1845 yılı başlarında Poe bir gazeteci dostuna, "Tüm zamanların en güzel şiirini yazdım." demiş. Yayımlandığı dönemde büyük sansasyon yaratan, hâlâ Amerikan edebiyatının en ünlü şiirlerinden biri olan bu melodik ağıt, herkesin diline düşmüştü. ‘Nevermore’ (Hiçbir zaman) nakaratının yankısı zihinlerde umutsuzluğun simgesi haline geldi. Kısa zamanda edebi çevrelerde meşhur olan yazar, bu şiiri lambaları kapatıp ezgili sesiyle okuyormuş. Daha ziyade kadınları büyüleyen, farklı okumalara açık olan bu şiir, sevdiğinin yasını tutan bir adamın iç döküşüdür. Kendisi de ‘Yazmanın Felsefesi’ isimli makalesinde, "güzel bir kadının ölümü kesinlikle dünyanın en şiirsel konusudur" diye yazmış. Ancak Ackroyd’un vurguladığı gibi, geriye şiirin cesur tekniği ya da melodik yapısı değil, umutsuzluğun yarattığı dehşet duygusu kaldı: "Şu yukarda dönen gökle Tanrı’yı seversen söyle/ ‘Ey kutsal yaratık’ dedim, ‘uğursuz kuş ya da şeytan!’/Azalt biraz kederimi, söyle ruhun cennette mi/Buluşacak o Leoner’la, adı meleklere konan/O sevgili, eşsiz kızla, adı meleklere konan?’/ Dedi Kuzgun: ‘Hiçbir zaman".
Edgar Alan Poe; edebiyatın ‘lanetli’ yazarı, ahlaki, fiziksel ve zihinsel sarhoşluğuyla serserileşmeyi seven şairin karakteri zıtlıklarla tarif ediliyor: Hırslı ve basit, kıskanç ve ölçülü, çocuksu ve abartılı, korkak ve hırçın, kendine güvenli ve kararsız, küstah ve kendine acıyan bir adam…
Bense umutsuzluğa düştüğümde, kendisinin Kuzgun’u çağırması gibi ‘karanlıklar prensi’ diye seslenmeyi tercih ediyorum ona.

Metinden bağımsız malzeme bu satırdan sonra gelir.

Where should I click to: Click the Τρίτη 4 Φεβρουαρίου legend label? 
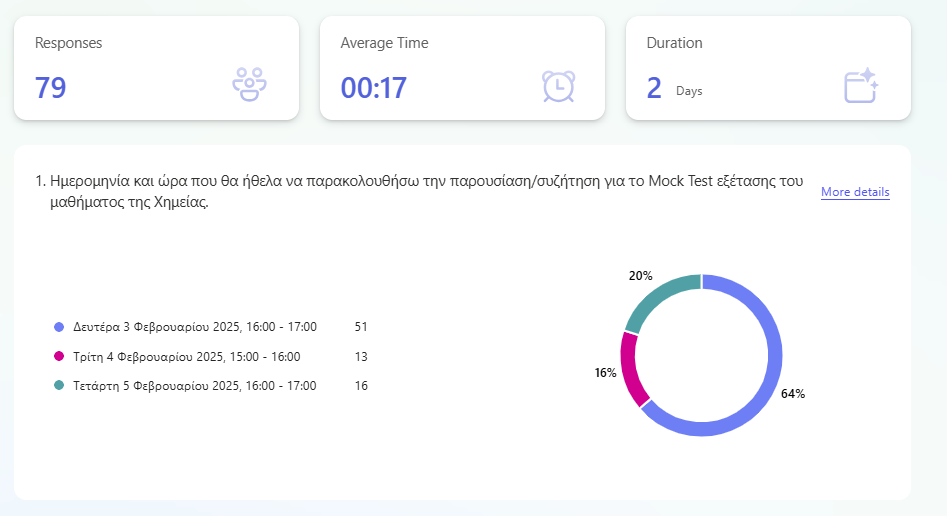[186, 356]
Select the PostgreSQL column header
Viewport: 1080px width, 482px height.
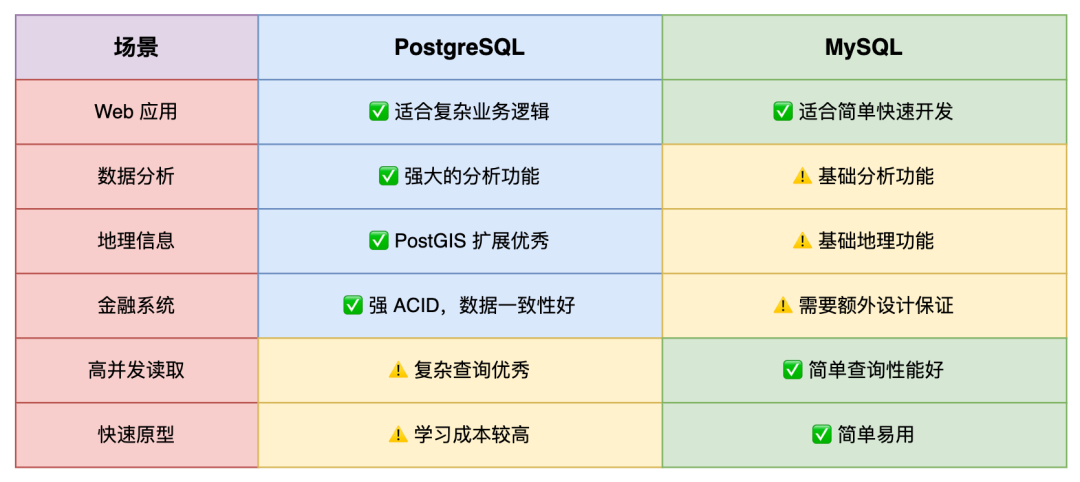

Yalnızlık, hayal kırıklığı ve yoksulluğun neden olduğu gerçeklerden uzaklaşma tutkusu onu fantastik türün öncüsü yaptı. Hem, bilmez miyiz, başkalarının gözünde trajik olan hayat, onu yaşayan için muazzam bir tecrübe ve maceradır bazen. Doğduğundan itibaren kendini talihsiz addeden Poe, kendisinden sonraki pek çok önemli şair ve yazar tarafından takdir edildi, örnek alındı hatta kutsandı. Biyografinin dediği gibi ‘yetim sonunda ailesini buldu’.